The members of the sect who returned the girls to Dapchi on Wednesday were said to have left a strong warning to the residents that they should not send their children to school again or they would risk being abducted.

Some of the freed girls were also said to have claimed that the insurgents warned them on the verge of their release that they should not return to western education if they did not want to be abducted again.

But some of the parents who spoke with newsmen on Friday said the threats issued by the sect would not deter them from getting their daughters educated.

Musa Kalla, father of Zara Musa, one of the girls abducted and brought back safely, said: “No one can stop me from educating my daughter. It is not possible for me to obey Boko Haram on that kind of advice.

“God is the creator and the maker of everything that happens in this world. My daughter Insha Allah (by God’s grace) will continue with her school and become what God has destined her to be.”

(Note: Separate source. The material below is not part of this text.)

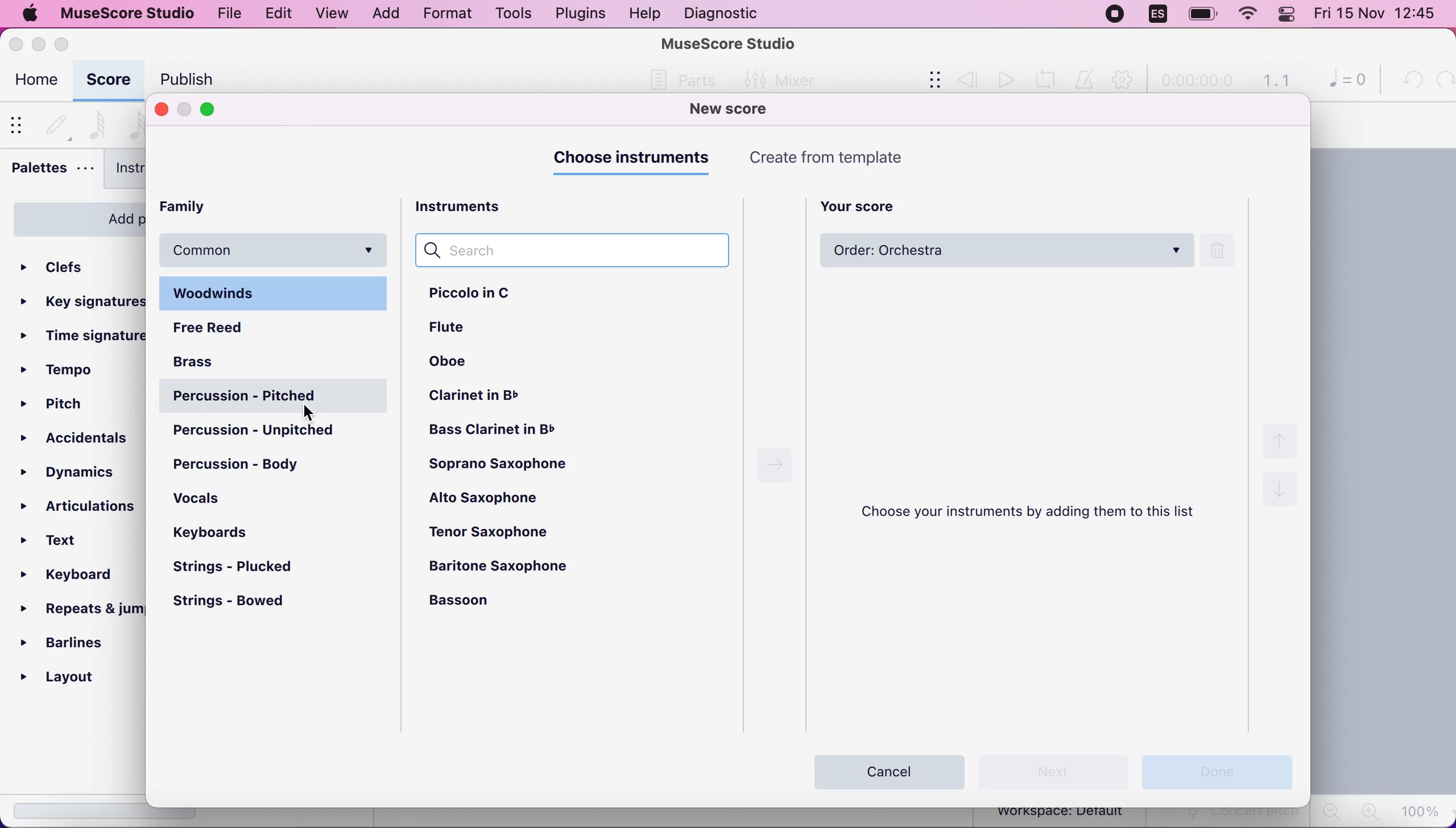 The height and width of the screenshot is (828, 1456). I want to click on zoom out, so click(1330, 811).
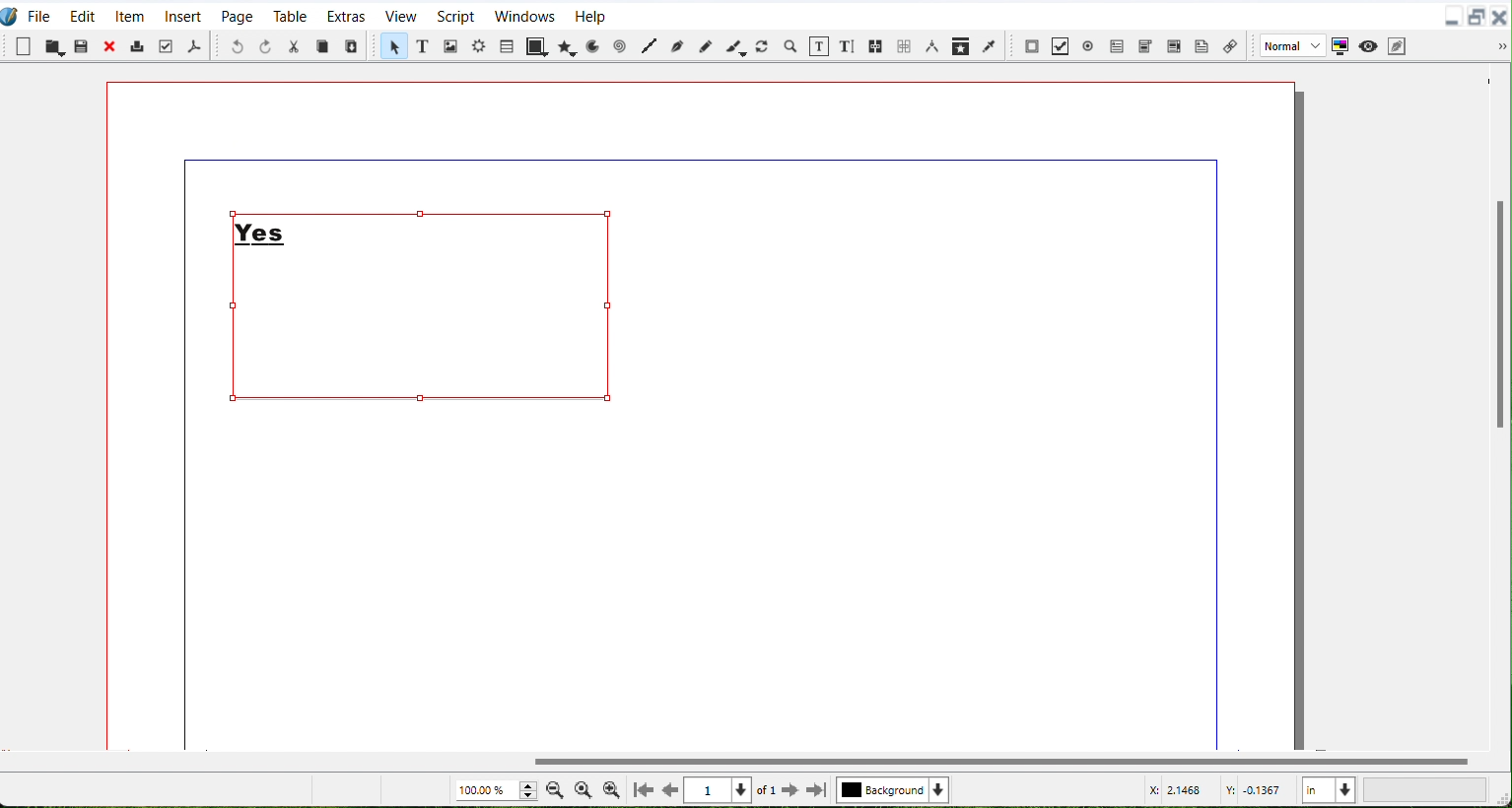 The width and height of the screenshot is (1512, 808). I want to click on Measurements, so click(933, 46).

Another parent, Fatima Abdullahi, said that having not gone to school herself, she would never compromise her daughter’s education.

She said: “I didn’t go to school, but I know that education is very important.

“It is not possible for somebody to stop the education of my daughter except God says so.

“What Boko Haram is saying is not possible for us to follow.

“Our children will continue to go to school.

“Islam does not forbid knowledge.”

Fatima said that while her daughter may no longer school in Dapchi, she would not object the idea of her continuing her education elsewhere if that became necessary.

“We cannot say now because our children are not in our custody but in the custody of the government.

“But like I said, my daughter will go to school even if government decides to return her to me, but it may not be this school in Dapchi because we cannot have any rest of mind if our children are in that school.”

The Secretary of the Forum of Parents of the missing Dapchi girls, Kachalla Bukar, who interacted with the insurgents when they came to Dapchi to drop off the girls including his daughter, Aisha, categorically said her daughter would continue schooling but not in Dapchi.

He said with the kind of confidence and weapons he saw the Boko Haram insurgents display, he was convinced that nobody could stop them from going to anywhere they want to go.

“In fact, they can even enter Damaturu and abduct girls in any school they want to,” he said.

Asked whether he would heed Boko Haram’s advice to keep his daughter at home, Kachalla said: “We cannot send them to that particular school. It’s not safe for us to keep them at home either.

“There is no security in that school. I can send her to either school in Nguru, Maiduguri or any other state apart from Yobe, because I have confidence that those guys can come to Damaturu and abduct girls if they want to.

“I feel that Nguru is safer because there is a barrack there and it has only one road and plenty rivers, unlike Damaturu and Potiskum which are so porous.

“There are many roads in Damaturu that Boko Haram can follow and you will not catch them.”

Adamu Jumbam, one of the parents whose daughters died in the incident, told our correspondent that he had accepted his fate.

Jumbam said: “I was troubled when other girls were seen on arrival but my daughter Aisha was said to have died along with four others on the day of their abduction.

“All the same, I thank Almighty Allah for this and pray for the repose their souls. We can say the government has tried.”

“The surprising thing is that Boko Haram abducted these girls and still returned then to the heart of the town in broad daylight and went back freely.

“It is absolutely amazing. It troubles our imagination. How will Boko Haram abduct these teenagers over one month, returned them and nothing was done to them?”